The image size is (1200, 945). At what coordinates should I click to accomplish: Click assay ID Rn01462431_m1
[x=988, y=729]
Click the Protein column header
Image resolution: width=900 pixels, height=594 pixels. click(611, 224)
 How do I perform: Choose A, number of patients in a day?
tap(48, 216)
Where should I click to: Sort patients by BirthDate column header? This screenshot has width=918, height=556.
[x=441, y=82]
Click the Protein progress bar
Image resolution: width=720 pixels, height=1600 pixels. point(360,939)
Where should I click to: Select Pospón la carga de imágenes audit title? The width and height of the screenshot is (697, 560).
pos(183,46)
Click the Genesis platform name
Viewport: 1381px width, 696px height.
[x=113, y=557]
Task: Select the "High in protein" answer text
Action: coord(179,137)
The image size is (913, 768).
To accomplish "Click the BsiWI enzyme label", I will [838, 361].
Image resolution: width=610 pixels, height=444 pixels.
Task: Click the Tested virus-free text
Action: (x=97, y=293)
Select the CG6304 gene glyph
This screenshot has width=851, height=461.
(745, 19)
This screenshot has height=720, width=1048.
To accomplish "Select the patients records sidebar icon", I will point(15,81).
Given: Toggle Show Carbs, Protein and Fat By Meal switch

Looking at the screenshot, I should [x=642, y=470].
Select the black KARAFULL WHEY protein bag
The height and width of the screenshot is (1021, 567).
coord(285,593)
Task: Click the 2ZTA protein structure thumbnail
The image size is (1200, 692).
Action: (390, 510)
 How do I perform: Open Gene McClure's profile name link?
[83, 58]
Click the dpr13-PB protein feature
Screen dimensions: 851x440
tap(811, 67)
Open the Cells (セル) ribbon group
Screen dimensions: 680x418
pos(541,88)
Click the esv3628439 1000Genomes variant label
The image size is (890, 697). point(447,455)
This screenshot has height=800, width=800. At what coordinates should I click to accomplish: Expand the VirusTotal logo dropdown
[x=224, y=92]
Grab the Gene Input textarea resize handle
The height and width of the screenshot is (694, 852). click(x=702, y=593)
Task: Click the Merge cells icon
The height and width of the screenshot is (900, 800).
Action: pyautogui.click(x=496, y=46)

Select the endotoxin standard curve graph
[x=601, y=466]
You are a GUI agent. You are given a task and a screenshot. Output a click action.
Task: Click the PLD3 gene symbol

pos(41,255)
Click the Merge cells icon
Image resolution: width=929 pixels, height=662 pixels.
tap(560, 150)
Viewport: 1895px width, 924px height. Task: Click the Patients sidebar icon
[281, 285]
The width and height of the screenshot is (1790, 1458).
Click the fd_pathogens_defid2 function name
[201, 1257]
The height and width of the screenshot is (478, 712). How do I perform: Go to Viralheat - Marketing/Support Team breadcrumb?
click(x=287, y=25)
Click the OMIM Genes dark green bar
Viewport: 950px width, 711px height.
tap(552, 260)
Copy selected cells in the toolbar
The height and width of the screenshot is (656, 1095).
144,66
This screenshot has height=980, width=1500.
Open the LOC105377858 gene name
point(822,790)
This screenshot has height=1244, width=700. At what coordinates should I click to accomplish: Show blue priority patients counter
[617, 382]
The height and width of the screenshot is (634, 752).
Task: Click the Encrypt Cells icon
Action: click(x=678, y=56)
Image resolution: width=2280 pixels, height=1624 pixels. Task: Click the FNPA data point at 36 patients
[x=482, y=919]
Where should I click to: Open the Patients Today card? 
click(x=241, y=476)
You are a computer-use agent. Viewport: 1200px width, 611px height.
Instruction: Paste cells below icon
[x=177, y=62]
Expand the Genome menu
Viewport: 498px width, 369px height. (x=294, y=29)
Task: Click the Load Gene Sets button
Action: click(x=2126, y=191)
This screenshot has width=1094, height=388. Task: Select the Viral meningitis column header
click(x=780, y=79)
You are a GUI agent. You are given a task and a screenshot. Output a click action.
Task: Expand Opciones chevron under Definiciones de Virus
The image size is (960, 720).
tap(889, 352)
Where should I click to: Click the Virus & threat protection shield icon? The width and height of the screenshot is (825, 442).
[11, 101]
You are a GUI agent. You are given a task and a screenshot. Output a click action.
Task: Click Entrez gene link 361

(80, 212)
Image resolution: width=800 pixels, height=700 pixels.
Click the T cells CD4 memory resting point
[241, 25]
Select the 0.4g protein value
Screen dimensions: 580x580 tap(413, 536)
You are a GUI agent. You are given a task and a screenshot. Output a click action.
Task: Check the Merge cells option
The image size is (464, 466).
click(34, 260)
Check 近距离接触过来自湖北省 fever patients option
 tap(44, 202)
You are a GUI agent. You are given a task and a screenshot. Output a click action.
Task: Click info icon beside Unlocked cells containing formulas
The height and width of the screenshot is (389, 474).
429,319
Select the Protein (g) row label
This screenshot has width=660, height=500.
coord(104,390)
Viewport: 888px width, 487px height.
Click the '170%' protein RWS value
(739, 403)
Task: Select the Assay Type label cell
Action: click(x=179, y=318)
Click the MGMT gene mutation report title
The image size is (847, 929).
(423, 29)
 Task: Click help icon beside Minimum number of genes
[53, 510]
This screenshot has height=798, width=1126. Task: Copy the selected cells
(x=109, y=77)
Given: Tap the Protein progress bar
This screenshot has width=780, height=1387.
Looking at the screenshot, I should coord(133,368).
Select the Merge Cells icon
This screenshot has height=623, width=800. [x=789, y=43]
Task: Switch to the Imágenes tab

▸ TASK
All that belongs in the answer is the run of lines above from the line containing "The height and width of the screenshot is (900, 800)." through the line containing "Image resolution: width=800", exactly as written.

▸ ANSWER SECTION
The height and width of the screenshot is (900, 800).
Action: pyautogui.click(x=496, y=46)

Select the endotoxin standard curve graph
[x=601, y=466]
You are a GUI agent. You are given a task and a screenshot. Output a click action.
Task: Click the PLD3 gene symbol

pos(41,255)
Click the Merge cells icon
Image resolution: width=929 pixels, height=662 pixels.
tap(560, 150)
Viewport: 1895px width, 924px height. Task: Click the Patients sidebar icon
[281, 285]
The width and height of the screenshot is (1790, 1458).
Click the fd_pathogens_defid2 function name
[201, 1257]
The height and width of the screenshot is (478, 712). How do I perform: Go to Viralheat - Marketing/Support Team breadcrumb?
click(x=287, y=25)
Click the OMIM Genes dark green bar
Viewport: 950px width, 711px height.
tap(552, 260)
Copy selected cells in the toolbar
The height and width of the screenshot is (656, 1095).
144,66
This screenshot has height=980, width=1500.
Open the LOC105377858 gene name
point(822,790)
This screenshot has height=1244, width=700. At what coordinates should I click to accomplish: Show blue priority patients counter
[617, 382]
The height and width of the screenshot is (634, 752).
Task: Click the Encrypt Cells icon
Action: click(x=678, y=56)
Image resolution: width=2280 pixels, height=1624 pixels. Task: Click the FNPA data point at 36 patients
[x=482, y=919]
Where should I click to: Open the Patients Today card? 
click(x=241, y=476)
You are a computer-use agent. Viewport: 1200px width, 611px height.
Instruction: Paste cells below icon
[x=177, y=62]
Expand the Genome menu
Viewport: 498px width, 369px height. (x=294, y=29)
Task: Click the Load Gene Sets button
Action: click(x=2126, y=191)
This screenshot has width=1094, height=388. Task: Select the Viral meningitis column header
click(x=780, y=79)
You are a GUI agent. You are given a task and a screenshot. Output a click action.
Task: Expand Opciones chevron under Definiciones de Virus
The image size is (960, 720).
tap(889, 352)
Where should I click to: Click the Virus & threat protection shield icon? The width and height of the screenshot is (825, 442).
[11, 101]
You are a GUI agent. You are given a task and a screenshot. Output a click action.
Task: Click Entrez gene link 361

(80, 212)
Image resolution: width=800 pixels, height=700 pixels.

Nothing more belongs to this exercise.